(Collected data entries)

------------------------------------------------------------

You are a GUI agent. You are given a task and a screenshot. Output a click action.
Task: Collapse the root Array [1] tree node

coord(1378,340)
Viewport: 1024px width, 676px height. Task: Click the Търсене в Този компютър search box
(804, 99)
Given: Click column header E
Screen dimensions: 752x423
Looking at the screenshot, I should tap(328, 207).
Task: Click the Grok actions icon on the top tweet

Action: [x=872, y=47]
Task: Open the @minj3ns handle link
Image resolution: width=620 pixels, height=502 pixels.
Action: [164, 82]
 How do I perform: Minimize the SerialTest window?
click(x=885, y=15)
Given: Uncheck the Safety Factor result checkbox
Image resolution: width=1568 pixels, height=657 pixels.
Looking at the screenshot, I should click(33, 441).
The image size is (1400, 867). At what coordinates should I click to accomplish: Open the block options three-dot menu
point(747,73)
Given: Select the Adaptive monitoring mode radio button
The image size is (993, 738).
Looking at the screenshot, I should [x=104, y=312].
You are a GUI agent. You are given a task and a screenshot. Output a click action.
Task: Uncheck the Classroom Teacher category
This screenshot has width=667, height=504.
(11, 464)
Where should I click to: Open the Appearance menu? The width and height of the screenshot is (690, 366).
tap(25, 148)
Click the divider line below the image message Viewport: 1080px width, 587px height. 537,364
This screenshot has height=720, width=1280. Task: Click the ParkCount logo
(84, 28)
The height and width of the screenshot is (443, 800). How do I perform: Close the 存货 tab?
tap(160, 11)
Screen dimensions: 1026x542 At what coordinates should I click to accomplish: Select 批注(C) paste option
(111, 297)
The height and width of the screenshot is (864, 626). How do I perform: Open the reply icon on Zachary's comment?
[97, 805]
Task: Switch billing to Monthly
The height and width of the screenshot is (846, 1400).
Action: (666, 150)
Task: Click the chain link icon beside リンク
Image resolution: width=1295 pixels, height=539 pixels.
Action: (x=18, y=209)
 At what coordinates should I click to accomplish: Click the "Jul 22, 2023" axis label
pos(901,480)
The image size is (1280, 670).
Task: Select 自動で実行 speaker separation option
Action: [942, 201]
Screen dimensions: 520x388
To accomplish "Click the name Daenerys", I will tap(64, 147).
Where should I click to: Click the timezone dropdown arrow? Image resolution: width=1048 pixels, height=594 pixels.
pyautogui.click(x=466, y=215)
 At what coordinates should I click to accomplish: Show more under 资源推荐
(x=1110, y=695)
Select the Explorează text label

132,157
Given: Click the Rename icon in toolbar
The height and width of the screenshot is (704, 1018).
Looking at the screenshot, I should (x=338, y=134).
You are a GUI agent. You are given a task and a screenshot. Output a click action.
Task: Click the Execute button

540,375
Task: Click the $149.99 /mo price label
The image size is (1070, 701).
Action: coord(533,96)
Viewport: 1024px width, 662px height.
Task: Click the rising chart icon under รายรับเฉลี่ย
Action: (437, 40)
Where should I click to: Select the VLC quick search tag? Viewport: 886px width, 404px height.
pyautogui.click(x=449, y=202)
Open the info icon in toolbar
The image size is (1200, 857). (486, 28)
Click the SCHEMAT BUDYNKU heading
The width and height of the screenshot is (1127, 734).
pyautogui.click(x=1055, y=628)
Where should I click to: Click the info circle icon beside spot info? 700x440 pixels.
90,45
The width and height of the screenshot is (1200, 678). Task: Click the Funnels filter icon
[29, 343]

------------------------------------------------------------

## What needs to be done
Would you please transcribe the records above in full and exactly?

## Answer section
You are a GUI agent. You are given a task and a screenshot. Output a click action.
Task: Collapse the root Array [1] tree node

coord(1378,340)
Viewport: 1024px width, 676px height. Task: Click the Търсене в Този компютър search box
(804, 99)
Given: Click column header E
Screen dimensions: 752x423
Looking at the screenshot, I should tap(328, 207).
Task: Click the Grok actions icon on the top tweet

Action: [x=872, y=47]
Task: Open the @minj3ns handle link
Image resolution: width=620 pixels, height=502 pixels.
Action: [164, 82]
 How do I perform: Minimize the SerialTest window?
click(x=885, y=15)
Given: Uncheck the Safety Factor result checkbox
Image resolution: width=1568 pixels, height=657 pixels.
Looking at the screenshot, I should click(33, 441).
The image size is (1400, 867). At what coordinates should I click to accomplish: Open the block options three-dot menu
point(747,73)
Given: Select the Adaptive monitoring mode radio button
The image size is (993, 738).
Looking at the screenshot, I should [x=104, y=312].
You are a GUI agent. You are given a task and a screenshot. Output a click action.
Task: Uncheck the Classroom Teacher category
This screenshot has width=667, height=504.
(11, 464)
Where should I click to: Open the Appearance menu? The width and height of the screenshot is (690, 366).
tap(25, 148)
Click the divider line below the image message Viewport: 1080px width, 587px height. 537,364
This screenshot has height=720, width=1280. Task: Click the ParkCount logo
(84, 28)
The height and width of the screenshot is (443, 800). How do I perform: Close the 存货 tab?
tap(160, 11)
Screen dimensions: 1026x542 At what coordinates should I click to accomplish: Select 批注(C) paste option
(111, 297)
The height and width of the screenshot is (864, 626). How do I perform: Open the reply icon on Zachary's comment?
[97, 805]
Task: Switch billing to Monthly
The height and width of the screenshot is (846, 1400).
Action: (666, 150)
Task: Click the chain link icon beside リンク
Image resolution: width=1295 pixels, height=539 pixels.
Action: (x=18, y=209)
 At what coordinates should I click to accomplish: Click the "Jul 22, 2023" axis label
pos(901,480)
The image size is (1280, 670).
Task: Select 自動で実行 speaker separation option
Action: [942, 201]
Screen dimensions: 520x388
To accomplish "Click the name Daenerys", I will tap(64, 147).
Where should I click to: Click the timezone dropdown arrow? Image resolution: width=1048 pixels, height=594 pixels.
pyautogui.click(x=466, y=215)
 At what coordinates should I click to accomplish: Show more under 资源推荐
(x=1110, y=695)
Select the Explorează text label

132,157
Given: Click the Rename icon in toolbar
The height and width of the screenshot is (704, 1018).
Looking at the screenshot, I should (x=338, y=134).
You are a GUI agent. You are given a task and a screenshot. Output a click action.
Task: Click the Execute button

540,375
Task: Click the $149.99 /mo price label
The image size is (1070, 701).
Action: coord(533,96)
Viewport: 1024px width, 662px height.
Task: Click the rising chart icon under รายรับเฉลี่ย
Action: (437, 40)
Where should I click to: Select the VLC quick search tag? Viewport: 886px width, 404px height.
pyautogui.click(x=449, y=202)
Open the info icon in toolbar
The image size is (1200, 857). (486, 28)
Click the SCHEMAT BUDYNKU heading
The width and height of the screenshot is (1127, 734).
pyautogui.click(x=1055, y=628)
Where should I click to: Click the info circle icon beside spot info? 700x440 pixels.
90,45
The width and height of the screenshot is (1200, 678). Task: Click the Funnels filter icon
[29, 343]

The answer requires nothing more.